-- Begin Text to read --

Land use life cycle impact assessment is calculated as a distance to target value—the target being a desirable situation defined as a reference situation in Milà i Canals et al.’s (Int J Life Cycle Assess 12(1):2–4, 2007) widely accepted framework. There are several reference situations. This work aims to demonstrate the effect of the choice of reference situation on land impact indicators.

Methods

Various reference situations are reported from the perspective of the object of assessment in land in life cycle assessment (LCA) studies and the modeling choices used in life cycle land impact indicators. They are analyzed and classified according to additional LCA modeling requirements: the type of LCA approach (attributional or consequential), cultural perspectives (egalitarian, hierarchist or individualist), and temporal preference. Sets of characterization factors (CF) by impact pathway, land cover, and region are calculated for different reference situations. These sets of CFs by reference situation are all compared with a baseline set. A case study on different crop types is used to calculate impact scores from different sets of CFs and compare them.

-- End Text to read --
-- Begin Source material --

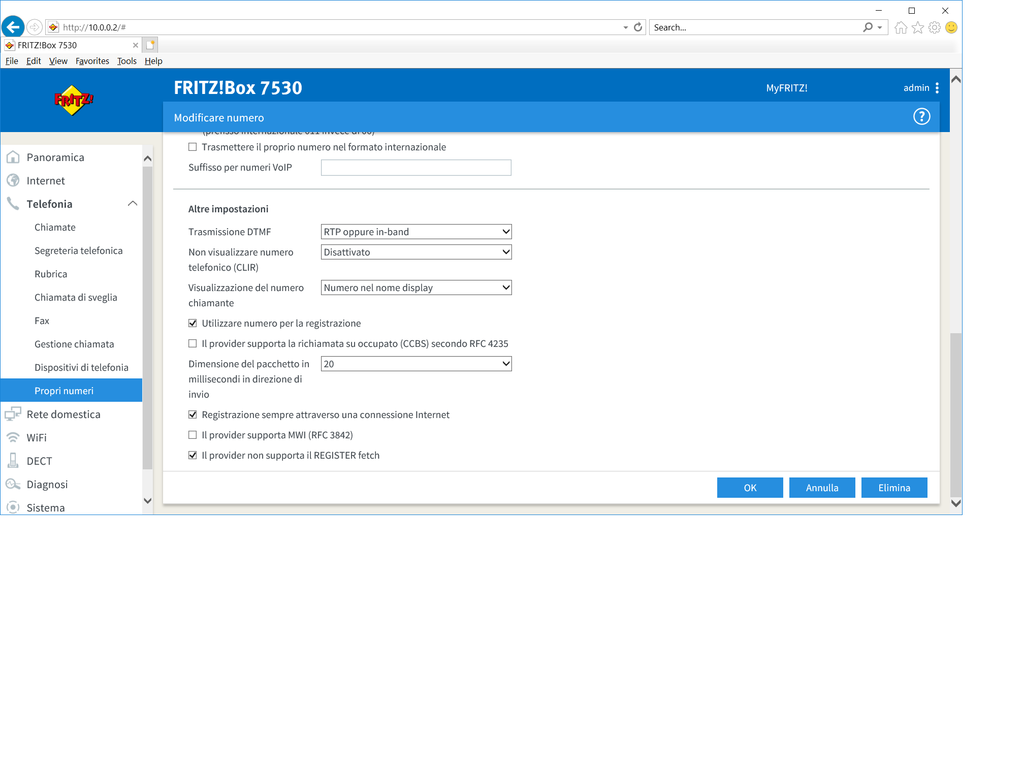Click the help question mark icon
1024x768 pixels.
tap(921, 117)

-- End Source material --

> [Problem 1]: In the land use impact assessment text, what case study is used to calculate and compare impact scores?
> [Problem 2]: Carry on the land use impact assessment text from where it stops.

> [Exercise response 1]: A case study on different crop types.

> [Exercise response 2]:
Results and discussion

Comparing the rankings of the CFs from two different sets present inversions from 5% to 35% worldwide. Impact scores of the case study present inversions of 10% worldwide. These inversions demonstrate that the choice of a reference situation may reverse the LCA conclusions for the land use impact category. Moreover, these reference situations must be consistent with the different modeling requirements of an LCA study (approach, cultural perspective, and time preference), as defined in the goal and scope.

Conclusions

A decision tree is proposed to guide the selection of a consistent and suitable choice of reference situation when setting other LCA modeling requirements.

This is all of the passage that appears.